Work request
Below is a set of records, and all of them should be retyped exactly, minus the pictures.

Stored data entries

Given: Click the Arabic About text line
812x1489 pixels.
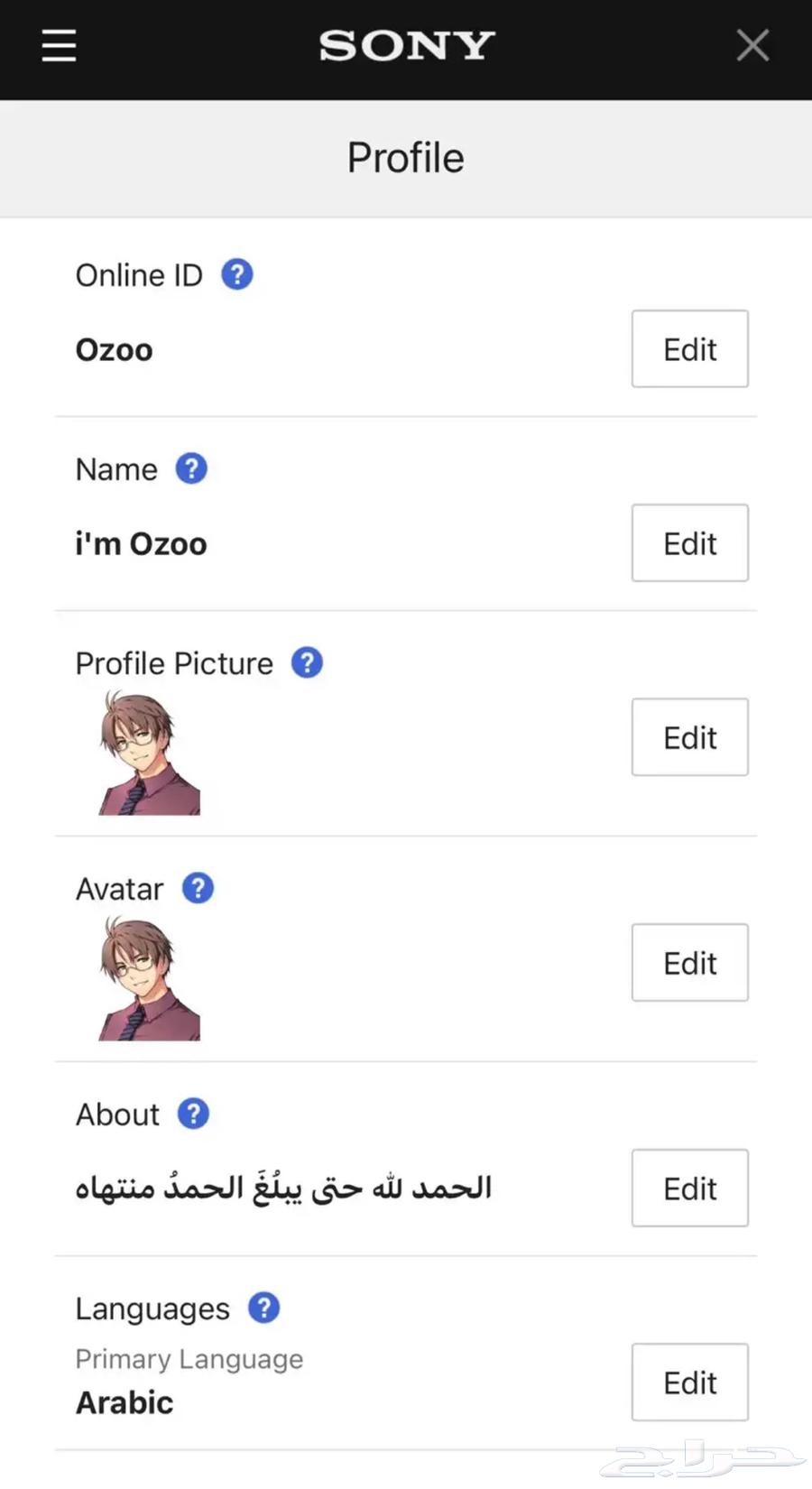Looking at the screenshot, I should (283, 1188).
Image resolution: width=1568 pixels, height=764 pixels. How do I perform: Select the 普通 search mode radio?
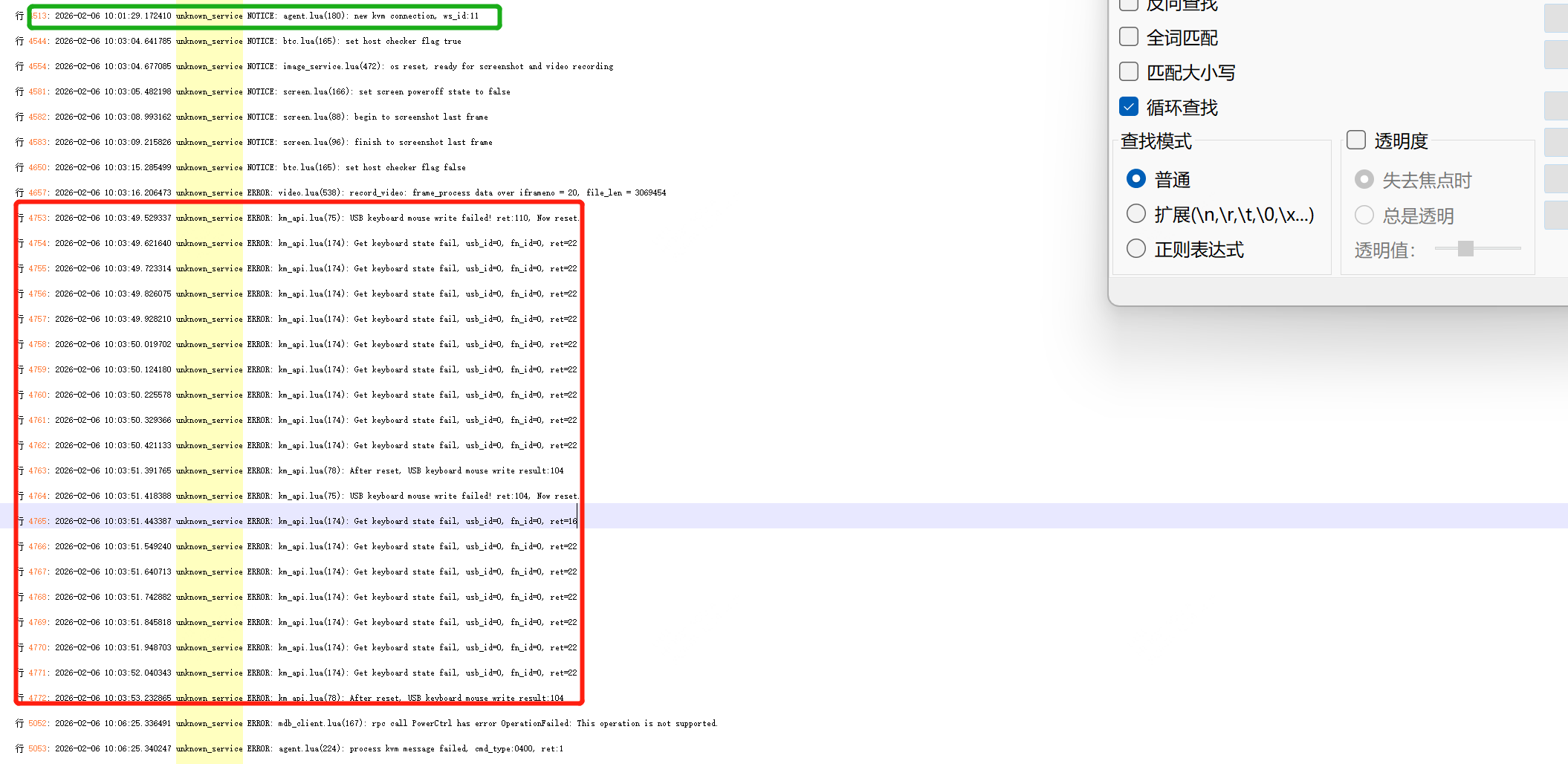pyautogui.click(x=1136, y=179)
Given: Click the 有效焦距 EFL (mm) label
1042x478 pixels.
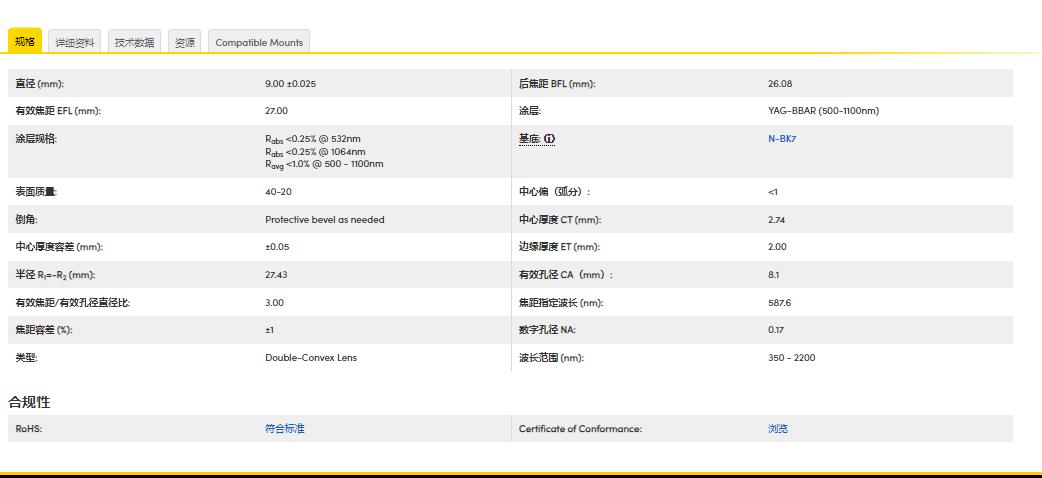Looking at the screenshot, I should coord(58,111).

Answer section
Given: Click the Arabic About text line
812x1489 pixels.
Looking at the screenshot, I should (283, 1188).
Image resolution: width=1568 pixels, height=764 pixels. How do I perform: Select the 普通 search mode radio?
pyautogui.click(x=1136, y=179)
Given: Click the 有效焦距 EFL (mm) label
1042x478 pixels.
Looking at the screenshot, I should coord(58,111).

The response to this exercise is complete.